Dan: So perhaps efficiency gains are not so crucial, because we have workarounds like inserting brackets. And perhaps robustness could be left to a different trained system. Ease for end users is still important

Francis: A way to train the in-built POS-tagger in ACE? The tagset is built-in. It's one thing that would make it easier to use the system.

Dan: Yes, robustness for unknown words is important for grammar development.

Dan: So perhaps the grammar developer can retreat into the monastery and work on improving coverage. The bigger the better...

Dan: We can conclude that not all three of these dimensions are a good place to focus, and precision is the hardest to substitute.

Francis: Are there places to search for neologisms?
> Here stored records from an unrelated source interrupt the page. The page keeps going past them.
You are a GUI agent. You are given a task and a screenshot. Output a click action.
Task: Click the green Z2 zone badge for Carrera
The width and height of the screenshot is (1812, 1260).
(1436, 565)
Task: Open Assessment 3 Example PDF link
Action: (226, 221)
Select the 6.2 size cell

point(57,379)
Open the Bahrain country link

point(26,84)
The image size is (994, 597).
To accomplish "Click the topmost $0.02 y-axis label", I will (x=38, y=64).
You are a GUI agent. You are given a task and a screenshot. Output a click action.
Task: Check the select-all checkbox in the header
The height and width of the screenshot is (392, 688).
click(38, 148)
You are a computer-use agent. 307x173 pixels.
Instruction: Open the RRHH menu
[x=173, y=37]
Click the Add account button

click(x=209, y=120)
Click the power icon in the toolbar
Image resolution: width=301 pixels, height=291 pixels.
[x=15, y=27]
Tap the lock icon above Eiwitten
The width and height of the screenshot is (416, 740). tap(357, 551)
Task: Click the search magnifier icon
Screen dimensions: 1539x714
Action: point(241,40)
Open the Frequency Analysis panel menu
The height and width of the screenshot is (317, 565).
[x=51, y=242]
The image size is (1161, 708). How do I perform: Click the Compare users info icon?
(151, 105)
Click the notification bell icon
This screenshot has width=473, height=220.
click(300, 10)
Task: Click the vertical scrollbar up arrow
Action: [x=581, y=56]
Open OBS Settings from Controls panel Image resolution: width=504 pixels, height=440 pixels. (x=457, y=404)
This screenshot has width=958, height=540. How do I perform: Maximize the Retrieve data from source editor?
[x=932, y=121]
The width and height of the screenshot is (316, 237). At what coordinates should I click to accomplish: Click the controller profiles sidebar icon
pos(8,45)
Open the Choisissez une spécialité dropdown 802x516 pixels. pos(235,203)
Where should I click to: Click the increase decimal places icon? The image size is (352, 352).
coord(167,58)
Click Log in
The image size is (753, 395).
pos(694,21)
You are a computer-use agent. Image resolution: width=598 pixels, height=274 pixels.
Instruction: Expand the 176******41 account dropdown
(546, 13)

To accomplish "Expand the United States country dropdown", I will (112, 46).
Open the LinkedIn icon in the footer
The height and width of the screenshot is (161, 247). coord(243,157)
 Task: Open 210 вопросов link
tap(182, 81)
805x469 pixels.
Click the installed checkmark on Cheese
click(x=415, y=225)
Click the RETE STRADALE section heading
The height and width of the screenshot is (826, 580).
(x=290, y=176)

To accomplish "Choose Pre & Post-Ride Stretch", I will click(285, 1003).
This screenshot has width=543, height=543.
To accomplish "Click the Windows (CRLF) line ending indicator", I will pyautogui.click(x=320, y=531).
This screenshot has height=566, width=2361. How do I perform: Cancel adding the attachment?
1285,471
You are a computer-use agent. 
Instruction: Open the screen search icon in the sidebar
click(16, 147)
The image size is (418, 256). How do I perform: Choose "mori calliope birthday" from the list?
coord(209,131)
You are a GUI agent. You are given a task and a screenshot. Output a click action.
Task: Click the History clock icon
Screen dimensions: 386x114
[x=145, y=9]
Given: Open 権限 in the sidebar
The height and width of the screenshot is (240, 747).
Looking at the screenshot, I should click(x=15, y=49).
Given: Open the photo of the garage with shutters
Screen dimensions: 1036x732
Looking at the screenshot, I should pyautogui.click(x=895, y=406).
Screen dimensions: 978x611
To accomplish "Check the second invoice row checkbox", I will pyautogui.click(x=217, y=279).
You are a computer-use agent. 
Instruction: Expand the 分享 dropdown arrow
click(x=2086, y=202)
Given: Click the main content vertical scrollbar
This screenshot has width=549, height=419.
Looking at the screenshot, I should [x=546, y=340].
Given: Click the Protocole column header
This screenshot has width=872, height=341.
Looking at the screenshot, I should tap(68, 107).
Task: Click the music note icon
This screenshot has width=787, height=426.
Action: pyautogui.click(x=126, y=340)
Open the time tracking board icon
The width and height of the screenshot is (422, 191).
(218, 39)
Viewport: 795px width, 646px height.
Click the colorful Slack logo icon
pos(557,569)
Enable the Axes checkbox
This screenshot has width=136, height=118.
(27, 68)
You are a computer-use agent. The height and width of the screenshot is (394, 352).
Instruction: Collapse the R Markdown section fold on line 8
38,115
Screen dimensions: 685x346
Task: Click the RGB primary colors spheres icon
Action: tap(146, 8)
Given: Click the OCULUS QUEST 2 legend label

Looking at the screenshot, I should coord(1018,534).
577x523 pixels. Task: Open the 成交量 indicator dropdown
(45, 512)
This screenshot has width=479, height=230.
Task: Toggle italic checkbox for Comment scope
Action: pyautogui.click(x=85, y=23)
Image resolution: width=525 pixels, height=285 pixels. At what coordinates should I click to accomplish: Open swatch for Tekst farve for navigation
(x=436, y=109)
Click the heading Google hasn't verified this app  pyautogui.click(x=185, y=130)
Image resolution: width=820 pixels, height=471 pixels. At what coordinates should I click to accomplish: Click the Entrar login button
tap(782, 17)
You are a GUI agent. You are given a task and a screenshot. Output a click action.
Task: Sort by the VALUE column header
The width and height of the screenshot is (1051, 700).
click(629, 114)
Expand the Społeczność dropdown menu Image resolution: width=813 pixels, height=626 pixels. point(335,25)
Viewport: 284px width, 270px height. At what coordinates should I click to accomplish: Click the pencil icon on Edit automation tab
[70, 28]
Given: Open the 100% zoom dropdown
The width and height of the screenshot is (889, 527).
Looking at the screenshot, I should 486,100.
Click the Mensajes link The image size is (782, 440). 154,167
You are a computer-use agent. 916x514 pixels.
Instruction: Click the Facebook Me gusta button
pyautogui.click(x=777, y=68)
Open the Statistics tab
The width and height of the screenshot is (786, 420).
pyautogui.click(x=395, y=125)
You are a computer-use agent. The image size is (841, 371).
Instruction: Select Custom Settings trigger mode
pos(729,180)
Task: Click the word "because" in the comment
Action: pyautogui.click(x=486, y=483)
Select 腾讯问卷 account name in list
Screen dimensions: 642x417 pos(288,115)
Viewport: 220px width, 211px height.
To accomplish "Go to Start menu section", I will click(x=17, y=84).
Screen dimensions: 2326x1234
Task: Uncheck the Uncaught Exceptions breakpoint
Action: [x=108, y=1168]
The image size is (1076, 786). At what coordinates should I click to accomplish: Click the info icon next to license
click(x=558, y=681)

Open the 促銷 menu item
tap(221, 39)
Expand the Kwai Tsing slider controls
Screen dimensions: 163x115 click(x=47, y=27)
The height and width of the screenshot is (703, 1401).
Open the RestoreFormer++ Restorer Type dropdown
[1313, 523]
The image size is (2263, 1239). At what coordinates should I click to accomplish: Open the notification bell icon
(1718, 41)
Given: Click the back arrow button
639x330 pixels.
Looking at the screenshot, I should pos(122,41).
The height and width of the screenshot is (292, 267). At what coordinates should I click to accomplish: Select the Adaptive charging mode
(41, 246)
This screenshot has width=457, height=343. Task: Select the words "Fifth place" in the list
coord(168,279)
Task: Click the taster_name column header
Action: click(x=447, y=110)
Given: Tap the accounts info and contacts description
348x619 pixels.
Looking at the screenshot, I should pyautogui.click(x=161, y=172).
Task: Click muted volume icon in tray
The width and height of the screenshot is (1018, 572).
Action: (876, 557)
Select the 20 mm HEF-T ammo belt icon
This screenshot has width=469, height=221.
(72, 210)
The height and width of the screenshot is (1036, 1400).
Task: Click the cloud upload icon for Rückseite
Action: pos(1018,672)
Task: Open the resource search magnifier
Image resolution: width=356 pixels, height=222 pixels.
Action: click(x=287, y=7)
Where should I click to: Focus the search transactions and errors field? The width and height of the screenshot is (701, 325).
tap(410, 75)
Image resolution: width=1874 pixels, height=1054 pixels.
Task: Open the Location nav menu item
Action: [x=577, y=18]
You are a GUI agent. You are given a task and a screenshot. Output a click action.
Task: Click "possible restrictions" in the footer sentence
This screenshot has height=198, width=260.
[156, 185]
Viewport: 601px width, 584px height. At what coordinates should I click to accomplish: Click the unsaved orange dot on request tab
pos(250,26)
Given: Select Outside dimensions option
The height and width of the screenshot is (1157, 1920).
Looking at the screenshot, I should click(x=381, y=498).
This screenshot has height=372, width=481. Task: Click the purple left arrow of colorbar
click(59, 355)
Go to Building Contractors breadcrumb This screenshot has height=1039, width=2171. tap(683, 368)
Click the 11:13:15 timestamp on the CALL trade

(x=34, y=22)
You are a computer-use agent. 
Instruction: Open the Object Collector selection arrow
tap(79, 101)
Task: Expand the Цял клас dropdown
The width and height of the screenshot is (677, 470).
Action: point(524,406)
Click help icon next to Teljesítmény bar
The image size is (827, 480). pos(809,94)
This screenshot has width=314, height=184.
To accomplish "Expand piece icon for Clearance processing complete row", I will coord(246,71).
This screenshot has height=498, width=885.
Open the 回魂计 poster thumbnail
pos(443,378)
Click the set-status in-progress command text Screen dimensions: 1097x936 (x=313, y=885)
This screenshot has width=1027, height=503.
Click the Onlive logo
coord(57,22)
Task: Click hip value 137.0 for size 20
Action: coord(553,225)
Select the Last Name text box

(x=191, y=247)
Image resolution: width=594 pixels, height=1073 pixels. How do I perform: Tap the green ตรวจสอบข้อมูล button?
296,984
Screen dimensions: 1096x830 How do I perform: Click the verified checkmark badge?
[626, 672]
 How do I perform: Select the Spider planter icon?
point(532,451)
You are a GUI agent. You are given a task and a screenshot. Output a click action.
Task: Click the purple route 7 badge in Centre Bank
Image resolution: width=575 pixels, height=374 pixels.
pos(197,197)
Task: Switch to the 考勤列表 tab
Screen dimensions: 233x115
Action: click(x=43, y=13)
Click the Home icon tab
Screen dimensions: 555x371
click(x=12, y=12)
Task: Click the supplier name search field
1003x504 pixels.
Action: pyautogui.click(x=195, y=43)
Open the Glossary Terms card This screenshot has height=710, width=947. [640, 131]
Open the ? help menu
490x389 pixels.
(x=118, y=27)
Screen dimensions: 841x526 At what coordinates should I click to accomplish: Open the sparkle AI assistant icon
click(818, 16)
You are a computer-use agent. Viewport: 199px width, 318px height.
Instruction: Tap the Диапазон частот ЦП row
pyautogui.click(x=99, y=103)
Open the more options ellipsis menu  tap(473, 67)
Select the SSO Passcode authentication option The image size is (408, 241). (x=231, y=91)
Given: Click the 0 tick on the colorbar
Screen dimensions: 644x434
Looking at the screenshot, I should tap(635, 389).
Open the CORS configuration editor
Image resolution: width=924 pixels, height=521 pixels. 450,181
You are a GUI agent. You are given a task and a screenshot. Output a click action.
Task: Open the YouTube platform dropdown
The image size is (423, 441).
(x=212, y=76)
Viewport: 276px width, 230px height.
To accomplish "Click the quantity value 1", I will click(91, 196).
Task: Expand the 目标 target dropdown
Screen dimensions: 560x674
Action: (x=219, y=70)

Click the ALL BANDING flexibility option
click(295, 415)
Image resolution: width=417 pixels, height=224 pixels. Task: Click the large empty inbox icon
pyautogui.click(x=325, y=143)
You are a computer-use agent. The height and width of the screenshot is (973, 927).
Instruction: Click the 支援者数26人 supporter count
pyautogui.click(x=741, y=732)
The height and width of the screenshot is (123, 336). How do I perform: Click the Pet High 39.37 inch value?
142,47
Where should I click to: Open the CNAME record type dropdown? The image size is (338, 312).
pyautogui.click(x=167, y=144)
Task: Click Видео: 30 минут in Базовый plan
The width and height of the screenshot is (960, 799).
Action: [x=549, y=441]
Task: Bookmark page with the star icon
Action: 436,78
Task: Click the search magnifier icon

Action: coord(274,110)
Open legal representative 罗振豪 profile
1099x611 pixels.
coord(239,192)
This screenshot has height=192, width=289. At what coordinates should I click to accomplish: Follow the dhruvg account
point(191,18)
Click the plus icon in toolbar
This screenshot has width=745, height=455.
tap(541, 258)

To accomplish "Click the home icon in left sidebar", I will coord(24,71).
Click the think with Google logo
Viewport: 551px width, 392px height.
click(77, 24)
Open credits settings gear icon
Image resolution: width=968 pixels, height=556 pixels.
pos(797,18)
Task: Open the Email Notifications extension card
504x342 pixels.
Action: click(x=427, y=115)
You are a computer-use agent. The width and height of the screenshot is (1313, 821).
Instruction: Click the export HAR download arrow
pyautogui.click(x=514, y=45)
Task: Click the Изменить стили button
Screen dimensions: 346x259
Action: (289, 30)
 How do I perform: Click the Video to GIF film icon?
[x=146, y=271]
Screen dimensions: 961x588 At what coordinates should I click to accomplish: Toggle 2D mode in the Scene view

To automate the mining of missing lexical types?

(agreement that there was some error mining thing a long time ago...)

John: What is the state of Alpino?

Dan: They took a different strategy of trying to improve their treebank, separately from the grammar. The grammar is forever trying to catch up. Our treebank always reflects our grammar.

Francis: His official position is that he has solved Dutch.

Ann: I'm not sure you should assume that everything in a corpus is produced by people with the same grammar. Creating a single grammar might not be the right thing to do.

Dan: You know I'm relatively tyrannical about which things I'm going to do. I'm not going to do resumptive pronouns! But "the bigger the better" is fine English.

Ann: The more you think about them, the easier it is to accept them!

Woodley: Didn't Shakespeare use this?

Dan: It's not a new feature of English.

Comments and questions from AlexandreRademaker

  • Where can I learn how to add/use the brackets to mark the constituents? Ace accepted those brackets, right? Links?

  • The discussion about Ace options ended up talking about the page AceErgTuning.

  • Dan presented the mapping of the pos tagger tags to lexical entries (file gle.tdl I believe) but this is not the token-mapping (preprocessing) rules, right?

  • blaze tool ? a tool that Francis mentioned that were implemented/use to pre-processing treebanks? Link?

  • error mining project 1997-1998? (mentioned by Ann) Link?